**What you have to do**: Turn the stretch of data from the line containing "The height and width of the screenshot is (720, 1280). What" through the line containing "so click(x=986, y=610)." into a numbered list, skipping any blank lines.

**Stored data**:
#####

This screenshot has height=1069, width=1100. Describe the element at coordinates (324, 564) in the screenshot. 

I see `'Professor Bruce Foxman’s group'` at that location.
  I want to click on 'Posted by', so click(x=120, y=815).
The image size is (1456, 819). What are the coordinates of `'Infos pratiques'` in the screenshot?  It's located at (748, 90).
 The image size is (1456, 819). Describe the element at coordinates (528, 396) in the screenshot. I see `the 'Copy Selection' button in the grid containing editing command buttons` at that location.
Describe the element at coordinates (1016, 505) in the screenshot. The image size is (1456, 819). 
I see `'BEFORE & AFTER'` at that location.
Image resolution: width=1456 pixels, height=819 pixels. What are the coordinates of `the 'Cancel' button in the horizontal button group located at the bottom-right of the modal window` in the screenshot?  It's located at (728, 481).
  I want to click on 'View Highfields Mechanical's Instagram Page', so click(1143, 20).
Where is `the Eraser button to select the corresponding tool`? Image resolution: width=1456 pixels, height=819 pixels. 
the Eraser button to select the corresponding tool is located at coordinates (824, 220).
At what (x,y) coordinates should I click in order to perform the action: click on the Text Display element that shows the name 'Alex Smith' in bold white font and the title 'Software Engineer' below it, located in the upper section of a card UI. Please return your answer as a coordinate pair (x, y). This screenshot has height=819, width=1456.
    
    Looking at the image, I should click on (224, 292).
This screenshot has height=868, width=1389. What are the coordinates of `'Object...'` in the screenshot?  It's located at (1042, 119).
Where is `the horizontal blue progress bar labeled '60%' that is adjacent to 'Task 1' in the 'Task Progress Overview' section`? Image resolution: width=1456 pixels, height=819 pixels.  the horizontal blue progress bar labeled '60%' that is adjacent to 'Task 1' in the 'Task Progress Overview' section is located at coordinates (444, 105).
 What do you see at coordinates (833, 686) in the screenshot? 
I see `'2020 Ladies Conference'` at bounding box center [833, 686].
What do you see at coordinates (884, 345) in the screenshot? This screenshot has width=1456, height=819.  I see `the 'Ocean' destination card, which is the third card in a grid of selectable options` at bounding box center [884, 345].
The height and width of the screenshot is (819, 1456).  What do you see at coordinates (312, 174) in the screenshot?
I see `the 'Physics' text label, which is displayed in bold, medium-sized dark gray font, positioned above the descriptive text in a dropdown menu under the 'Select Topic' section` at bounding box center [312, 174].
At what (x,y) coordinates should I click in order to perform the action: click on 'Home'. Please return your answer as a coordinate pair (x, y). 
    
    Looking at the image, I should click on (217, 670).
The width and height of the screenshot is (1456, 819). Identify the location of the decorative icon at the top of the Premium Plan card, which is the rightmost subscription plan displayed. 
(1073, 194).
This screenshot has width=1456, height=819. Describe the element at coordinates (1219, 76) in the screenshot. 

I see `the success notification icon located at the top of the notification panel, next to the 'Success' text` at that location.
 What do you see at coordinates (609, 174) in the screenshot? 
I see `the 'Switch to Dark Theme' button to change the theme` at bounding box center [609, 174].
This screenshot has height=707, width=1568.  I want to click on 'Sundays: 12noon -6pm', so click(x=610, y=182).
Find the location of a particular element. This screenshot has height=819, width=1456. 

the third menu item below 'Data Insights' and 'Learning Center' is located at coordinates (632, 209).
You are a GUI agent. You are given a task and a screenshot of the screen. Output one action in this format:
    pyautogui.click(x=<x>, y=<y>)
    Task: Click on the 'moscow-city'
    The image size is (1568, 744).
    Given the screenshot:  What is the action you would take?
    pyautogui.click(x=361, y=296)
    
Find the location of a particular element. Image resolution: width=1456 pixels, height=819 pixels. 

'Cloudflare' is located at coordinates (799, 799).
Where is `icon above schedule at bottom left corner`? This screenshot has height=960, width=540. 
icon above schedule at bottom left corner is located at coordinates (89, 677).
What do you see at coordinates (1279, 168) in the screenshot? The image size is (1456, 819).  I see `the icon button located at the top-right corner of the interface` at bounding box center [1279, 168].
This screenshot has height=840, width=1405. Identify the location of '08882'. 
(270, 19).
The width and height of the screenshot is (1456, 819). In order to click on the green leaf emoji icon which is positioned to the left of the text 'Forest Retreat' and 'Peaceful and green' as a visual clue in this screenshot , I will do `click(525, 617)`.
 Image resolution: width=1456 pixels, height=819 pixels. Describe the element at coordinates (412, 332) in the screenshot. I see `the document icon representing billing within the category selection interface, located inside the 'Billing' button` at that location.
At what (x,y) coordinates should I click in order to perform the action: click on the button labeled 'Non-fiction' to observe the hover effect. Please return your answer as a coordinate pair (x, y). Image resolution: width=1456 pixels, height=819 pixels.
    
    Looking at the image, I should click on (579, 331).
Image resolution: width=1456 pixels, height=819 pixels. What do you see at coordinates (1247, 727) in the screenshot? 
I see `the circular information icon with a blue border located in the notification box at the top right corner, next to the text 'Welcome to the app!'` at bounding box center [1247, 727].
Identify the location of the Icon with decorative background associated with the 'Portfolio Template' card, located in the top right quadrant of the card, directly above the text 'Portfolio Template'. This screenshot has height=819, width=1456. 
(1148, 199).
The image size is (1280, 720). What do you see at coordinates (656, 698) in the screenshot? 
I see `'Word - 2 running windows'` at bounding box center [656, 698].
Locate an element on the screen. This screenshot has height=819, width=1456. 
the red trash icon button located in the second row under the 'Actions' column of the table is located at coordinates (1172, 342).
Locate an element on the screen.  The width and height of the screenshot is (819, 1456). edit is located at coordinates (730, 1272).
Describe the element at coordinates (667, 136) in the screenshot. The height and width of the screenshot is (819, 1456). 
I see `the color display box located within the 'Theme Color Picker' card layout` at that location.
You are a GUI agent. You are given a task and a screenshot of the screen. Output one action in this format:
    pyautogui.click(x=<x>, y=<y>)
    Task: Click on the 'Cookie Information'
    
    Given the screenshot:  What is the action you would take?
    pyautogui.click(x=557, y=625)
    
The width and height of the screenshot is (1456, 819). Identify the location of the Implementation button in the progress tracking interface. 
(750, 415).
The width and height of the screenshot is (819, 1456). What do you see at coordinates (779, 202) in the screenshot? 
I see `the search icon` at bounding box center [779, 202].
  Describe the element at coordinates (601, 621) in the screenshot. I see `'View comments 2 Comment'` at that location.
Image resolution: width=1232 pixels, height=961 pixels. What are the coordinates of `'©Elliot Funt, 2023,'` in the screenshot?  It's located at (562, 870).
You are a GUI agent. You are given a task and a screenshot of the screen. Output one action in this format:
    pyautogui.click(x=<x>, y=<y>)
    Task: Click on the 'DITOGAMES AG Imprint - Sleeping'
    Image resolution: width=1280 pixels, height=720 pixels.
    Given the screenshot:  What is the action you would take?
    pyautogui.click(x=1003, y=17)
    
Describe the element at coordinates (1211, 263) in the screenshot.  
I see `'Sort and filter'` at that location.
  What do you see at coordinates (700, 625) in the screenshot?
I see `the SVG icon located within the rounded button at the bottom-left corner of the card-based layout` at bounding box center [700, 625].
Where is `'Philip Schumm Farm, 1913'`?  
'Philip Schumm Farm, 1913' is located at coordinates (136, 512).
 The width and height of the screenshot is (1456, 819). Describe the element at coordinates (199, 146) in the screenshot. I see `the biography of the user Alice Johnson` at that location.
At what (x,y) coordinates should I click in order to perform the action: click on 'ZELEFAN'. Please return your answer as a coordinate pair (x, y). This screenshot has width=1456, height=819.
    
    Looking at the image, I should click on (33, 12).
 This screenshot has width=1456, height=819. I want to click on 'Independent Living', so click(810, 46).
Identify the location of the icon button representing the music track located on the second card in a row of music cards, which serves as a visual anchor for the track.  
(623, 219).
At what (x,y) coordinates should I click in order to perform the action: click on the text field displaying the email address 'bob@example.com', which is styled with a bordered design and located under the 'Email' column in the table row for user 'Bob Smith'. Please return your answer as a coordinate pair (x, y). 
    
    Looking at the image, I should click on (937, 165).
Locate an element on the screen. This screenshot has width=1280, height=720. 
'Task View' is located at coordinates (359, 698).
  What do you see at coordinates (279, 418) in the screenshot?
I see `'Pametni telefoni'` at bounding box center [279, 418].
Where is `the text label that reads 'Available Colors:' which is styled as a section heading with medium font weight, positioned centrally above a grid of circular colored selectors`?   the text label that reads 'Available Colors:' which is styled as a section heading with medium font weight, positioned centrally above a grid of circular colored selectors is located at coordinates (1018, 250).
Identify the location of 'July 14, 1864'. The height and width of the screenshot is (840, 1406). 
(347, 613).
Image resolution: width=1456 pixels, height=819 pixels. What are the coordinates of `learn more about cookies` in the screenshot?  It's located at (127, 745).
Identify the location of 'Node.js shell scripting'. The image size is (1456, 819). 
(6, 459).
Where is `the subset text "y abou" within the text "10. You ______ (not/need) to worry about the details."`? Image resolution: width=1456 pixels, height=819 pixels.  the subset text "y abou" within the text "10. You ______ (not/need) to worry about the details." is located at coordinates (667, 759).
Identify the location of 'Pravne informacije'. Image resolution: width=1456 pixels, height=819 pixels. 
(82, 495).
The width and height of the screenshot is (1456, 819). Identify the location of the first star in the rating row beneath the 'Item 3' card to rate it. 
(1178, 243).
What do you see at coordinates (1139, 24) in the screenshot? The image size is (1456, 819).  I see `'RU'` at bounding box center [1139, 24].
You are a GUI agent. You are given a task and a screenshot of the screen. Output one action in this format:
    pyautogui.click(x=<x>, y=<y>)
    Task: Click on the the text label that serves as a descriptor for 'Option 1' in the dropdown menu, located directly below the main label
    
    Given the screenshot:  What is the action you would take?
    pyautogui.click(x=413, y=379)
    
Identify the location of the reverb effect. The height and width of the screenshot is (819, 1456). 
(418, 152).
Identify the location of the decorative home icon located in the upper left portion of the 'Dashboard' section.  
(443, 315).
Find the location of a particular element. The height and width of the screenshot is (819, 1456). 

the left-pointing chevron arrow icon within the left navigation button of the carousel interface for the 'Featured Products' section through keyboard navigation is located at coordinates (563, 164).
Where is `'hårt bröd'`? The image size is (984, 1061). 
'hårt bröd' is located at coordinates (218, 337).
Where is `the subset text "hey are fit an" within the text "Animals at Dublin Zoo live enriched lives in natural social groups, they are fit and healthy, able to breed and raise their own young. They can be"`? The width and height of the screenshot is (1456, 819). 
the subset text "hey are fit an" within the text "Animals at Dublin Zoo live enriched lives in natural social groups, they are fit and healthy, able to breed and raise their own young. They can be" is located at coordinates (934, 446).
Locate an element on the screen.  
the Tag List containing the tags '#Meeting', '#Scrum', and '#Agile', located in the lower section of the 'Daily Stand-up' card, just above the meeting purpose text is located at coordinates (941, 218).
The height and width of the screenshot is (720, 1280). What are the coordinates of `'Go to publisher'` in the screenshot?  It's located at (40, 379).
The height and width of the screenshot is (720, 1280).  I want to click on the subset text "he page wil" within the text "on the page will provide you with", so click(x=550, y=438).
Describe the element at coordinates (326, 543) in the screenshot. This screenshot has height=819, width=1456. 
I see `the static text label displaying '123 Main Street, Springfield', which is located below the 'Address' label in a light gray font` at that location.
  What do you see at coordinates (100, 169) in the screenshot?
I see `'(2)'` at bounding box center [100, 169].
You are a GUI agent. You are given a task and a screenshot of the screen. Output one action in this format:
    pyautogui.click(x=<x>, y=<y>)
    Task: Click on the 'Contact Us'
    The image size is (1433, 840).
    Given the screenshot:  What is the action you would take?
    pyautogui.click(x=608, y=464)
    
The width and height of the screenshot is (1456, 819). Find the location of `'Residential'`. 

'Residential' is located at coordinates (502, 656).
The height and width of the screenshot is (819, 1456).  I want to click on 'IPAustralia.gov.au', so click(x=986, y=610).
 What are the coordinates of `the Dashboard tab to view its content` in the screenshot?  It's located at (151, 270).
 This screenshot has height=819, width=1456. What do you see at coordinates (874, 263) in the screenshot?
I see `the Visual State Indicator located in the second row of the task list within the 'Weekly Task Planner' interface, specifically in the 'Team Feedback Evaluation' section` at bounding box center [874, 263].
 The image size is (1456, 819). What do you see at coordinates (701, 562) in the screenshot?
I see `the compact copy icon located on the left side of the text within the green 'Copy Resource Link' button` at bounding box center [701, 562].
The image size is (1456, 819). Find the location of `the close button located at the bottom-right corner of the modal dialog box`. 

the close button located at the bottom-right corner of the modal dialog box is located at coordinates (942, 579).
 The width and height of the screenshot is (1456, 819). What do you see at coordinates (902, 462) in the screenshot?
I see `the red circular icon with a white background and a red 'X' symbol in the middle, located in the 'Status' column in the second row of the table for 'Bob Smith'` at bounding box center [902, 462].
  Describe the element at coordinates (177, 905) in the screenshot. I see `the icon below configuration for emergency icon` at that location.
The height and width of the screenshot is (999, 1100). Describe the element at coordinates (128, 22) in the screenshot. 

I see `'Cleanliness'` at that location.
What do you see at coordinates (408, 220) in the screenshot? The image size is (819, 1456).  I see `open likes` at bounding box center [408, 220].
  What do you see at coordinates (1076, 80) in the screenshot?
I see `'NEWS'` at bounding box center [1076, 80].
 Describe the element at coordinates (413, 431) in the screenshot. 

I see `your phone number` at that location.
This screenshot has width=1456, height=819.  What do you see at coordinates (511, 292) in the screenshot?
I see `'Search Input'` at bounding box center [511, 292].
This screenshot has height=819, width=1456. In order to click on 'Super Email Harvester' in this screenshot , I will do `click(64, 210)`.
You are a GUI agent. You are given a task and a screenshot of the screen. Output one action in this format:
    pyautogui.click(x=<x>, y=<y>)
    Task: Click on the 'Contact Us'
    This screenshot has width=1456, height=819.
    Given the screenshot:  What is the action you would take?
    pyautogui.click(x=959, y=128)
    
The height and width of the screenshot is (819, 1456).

#####

**Written reply**:
1. The height and width of the screenshot is (720, 1280). What are the coordinates of `'Go to publisher'` in the screenshot?  It's located at (40, 379).
2. The height and width of the screenshot is (720, 1280).  I want to click on the subset text "he page wil" within the text "on the page will provide you with", so click(x=550, y=438).
3. Describe the element at coordinates (326, 543) in the screenshot. This screenshot has height=819, width=1456. 
4. I see `the static text label displaying '123 Main Street, Springfield', which is located below the 'Address' label in a light gray font` at that location.
5.   What do you see at coordinates (100, 169) in the screenshot?
6. I see `'(2)'` at bounding box center [100, 169].
7. You are a GUI agent. You are given a task and a screenshot of the screen. Output one action in this format:
8.     pyautogui.click(x=<x>, y=<y>)
9.     Task: Click on the 'Contact Us'
10.     The image size is (1433, 840).
11.     Given the screenshot:  What is the action you would take?
12.     pyautogui.click(x=608, y=464)
13. The width and height of the screenshot is (1456, 819). Find the location of `'Residential'`. 
14. 'Residential' is located at coordinates (502, 656).
15. The height and width of the screenshot is (819, 1456).  I want to click on 'IPAustralia.gov.au', so click(x=986, y=610).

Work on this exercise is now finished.